調査先としてまず調査官に選定されやすいのが、前期は黒字なのに今期になって赤字に転落した会社だ。特にその赤字幅がわずかだと、利益操作をしているのではなかろうか、と疑いを持たれてしまう。
売上のごまかしは利益操作においてよくある手段。売上計上漏れ、売上計上の時期などは必ずチェックされるポイントだ。社員ではなく社長自らが独断で売上除外を実行しているケースも多く、調査官の売上まわりは警戒している。売上が急に激減しているときにはその理由を徹底的に追求してくるはずだ。

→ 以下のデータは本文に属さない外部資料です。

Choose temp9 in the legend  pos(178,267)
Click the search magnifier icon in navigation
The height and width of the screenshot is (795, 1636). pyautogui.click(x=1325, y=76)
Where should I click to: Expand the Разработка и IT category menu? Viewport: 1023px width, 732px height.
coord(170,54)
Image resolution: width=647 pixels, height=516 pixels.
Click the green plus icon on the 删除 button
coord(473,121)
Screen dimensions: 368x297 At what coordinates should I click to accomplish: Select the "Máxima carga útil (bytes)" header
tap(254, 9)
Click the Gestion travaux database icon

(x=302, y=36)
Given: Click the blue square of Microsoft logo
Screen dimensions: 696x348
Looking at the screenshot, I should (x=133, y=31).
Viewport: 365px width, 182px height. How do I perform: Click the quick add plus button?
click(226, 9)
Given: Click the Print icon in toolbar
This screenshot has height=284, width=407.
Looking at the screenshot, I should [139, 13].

多額の貸倒損失計上がある場合はさらに厳しく追及される。貸倒れの損失計上のタイミングが、いかにも黒字が出たタイミングに合わせているようだと、否認されるケースがある。
社長を中心とした役員給与まわりは、赤字や黒字関係なしに、税務調査の大きな山場だ。
一定要件を満たせば損金算入できる「定期同額給与」のかたちを採っていて、支給額を改定した場合、支給時期や支給基準が適正かが問題になる。株主総会議事録や役員給与規程の整備が必要となる。
定期同額給与の支給を資金繰りの都合などで支払うことができず、未払処理しているケースがある。定期同額給与の一時的な未払い自体はそれほど問題ではない。未払いにしたからといってすぐに全額が損金不算入、とはならない。しかし、未払の状態が長く続いてしまうと、実質的には期中減額と変わりなくなる。役員給与を未払処理したなら、その理由、未払い給与の清算時期などを書面で示しておいたほうがいいだろう。
また、社長の家族が役員になっているときは、家族役員の勤務状況と仕事内容がチェックされる。家族役員への給与額が適正だと主張できるようにしておきたい。